PROBLEM STATEMENT:
Print the data exactly as it is given, please.

ENTRIES PROVIDED below:

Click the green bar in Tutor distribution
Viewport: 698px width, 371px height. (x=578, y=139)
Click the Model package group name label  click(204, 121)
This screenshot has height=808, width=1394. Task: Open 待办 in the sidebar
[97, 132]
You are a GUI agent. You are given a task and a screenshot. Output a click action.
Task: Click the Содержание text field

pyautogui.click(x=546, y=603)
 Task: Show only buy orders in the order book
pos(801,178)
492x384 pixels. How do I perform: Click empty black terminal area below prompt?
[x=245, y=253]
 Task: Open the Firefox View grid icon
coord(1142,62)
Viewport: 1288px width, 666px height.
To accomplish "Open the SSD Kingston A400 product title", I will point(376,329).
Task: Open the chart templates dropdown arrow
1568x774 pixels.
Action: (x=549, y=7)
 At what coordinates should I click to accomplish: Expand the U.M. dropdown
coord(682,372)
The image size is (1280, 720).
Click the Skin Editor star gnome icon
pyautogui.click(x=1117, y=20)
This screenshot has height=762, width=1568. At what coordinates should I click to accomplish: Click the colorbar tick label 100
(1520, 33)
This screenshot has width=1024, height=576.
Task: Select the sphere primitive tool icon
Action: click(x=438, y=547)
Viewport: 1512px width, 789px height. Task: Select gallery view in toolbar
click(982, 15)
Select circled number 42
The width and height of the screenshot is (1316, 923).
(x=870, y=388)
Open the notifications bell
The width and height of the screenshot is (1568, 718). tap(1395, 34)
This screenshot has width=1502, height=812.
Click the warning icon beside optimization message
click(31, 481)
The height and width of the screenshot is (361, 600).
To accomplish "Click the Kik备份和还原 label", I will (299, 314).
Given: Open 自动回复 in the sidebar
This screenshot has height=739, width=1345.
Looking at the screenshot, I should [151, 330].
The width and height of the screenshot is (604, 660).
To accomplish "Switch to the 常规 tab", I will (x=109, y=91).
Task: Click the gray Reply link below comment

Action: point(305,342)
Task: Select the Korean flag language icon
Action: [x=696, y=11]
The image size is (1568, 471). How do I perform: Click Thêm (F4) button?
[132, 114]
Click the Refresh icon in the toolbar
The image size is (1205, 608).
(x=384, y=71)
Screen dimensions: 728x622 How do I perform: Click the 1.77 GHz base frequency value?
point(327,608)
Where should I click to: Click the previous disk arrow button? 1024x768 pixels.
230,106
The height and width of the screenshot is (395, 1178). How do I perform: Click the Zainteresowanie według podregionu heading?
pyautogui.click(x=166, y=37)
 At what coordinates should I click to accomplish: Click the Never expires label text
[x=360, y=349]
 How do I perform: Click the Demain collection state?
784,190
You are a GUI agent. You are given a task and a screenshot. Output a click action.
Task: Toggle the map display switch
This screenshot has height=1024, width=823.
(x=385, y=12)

End of ENTRIES PROVIDED.

EXERCISE ANSWER:
Click the green bar in Tutor distribution
Viewport: 698px width, 371px height. (x=578, y=139)
Click the Model package group name label  click(204, 121)
This screenshot has height=808, width=1394. Task: Open 待办 in the sidebar
[97, 132]
You are a GUI agent. You are given a task and a screenshot. Output a click action.
Task: Click the Содержание text field

pyautogui.click(x=546, y=603)
 Task: Show only buy orders in the order book
pos(801,178)
492x384 pixels. How do I perform: Click empty black terminal area below prompt?
[x=245, y=253]
 Task: Open the Firefox View grid icon
coord(1142,62)
Viewport: 1288px width, 666px height.
To accomplish "Open the SSD Kingston A400 product title", I will point(376,329).
Task: Open the chart templates dropdown arrow
1568x774 pixels.
Action: (x=549, y=7)
 At what coordinates should I click to accomplish: Expand the U.M. dropdown
coord(682,372)
The image size is (1280, 720).
Click the Skin Editor star gnome icon
pyautogui.click(x=1117, y=20)
This screenshot has height=762, width=1568. At what coordinates should I click to accomplish: Click the colorbar tick label 100
(1520, 33)
This screenshot has width=1024, height=576.
Task: Select the sphere primitive tool icon
Action: click(x=438, y=547)
Viewport: 1512px width, 789px height. Task: Select gallery view in toolbar
click(982, 15)
Select circled number 42
The width and height of the screenshot is (1316, 923).
(x=870, y=388)
Open the notifications bell
The width and height of the screenshot is (1568, 718). tap(1395, 34)
This screenshot has width=1502, height=812.
Click the warning icon beside optimization message
click(31, 481)
The height and width of the screenshot is (361, 600).
To accomplish "Click the Kik备份和还原 label", I will (299, 314).
Given: Open 自动回复 in the sidebar
This screenshot has height=739, width=1345.
Looking at the screenshot, I should [151, 330].
The width and height of the screenshot is (604, 660).
To accomplish "Switch to the 常规 tab", I will (x=109, y=91).
Task: Click the gray Reply link below comment

Action: point(305,342)
Task: Select the Korean flag language icon
Action: [x=696, y=11]
The image size is (1568, 471). How do I perform: Click Thêm (F4) button?
[132, 114]
Click the Refresh icon in the toolbar
The image size is (1205, 608).
(x=384, y=71)
Screen dimensions: 728x622 How do I perform: Click the 1.77 GHz base frequency value?
point(327,608)
Where should I click to: Click the previous disk arrow button? 1024x768 pixels.
230,106
The height and width of the screenshot is (395, 1178). How do I perform: Click the Zainteresowanie według podregionu heading?
pyautogui.click(x=166, y=37)
 At what coordinates should I click to accomplish: Click the Never expires label text
[x=360, y=349]
 How do I perform: Click the Demain collection state?
784,190
You are a GUI agent. You are given a task and a screenshot. Output a click action.
Task: Toggle the map display switch
This screenshot has height=1024, width=823.
(x=385, y=12)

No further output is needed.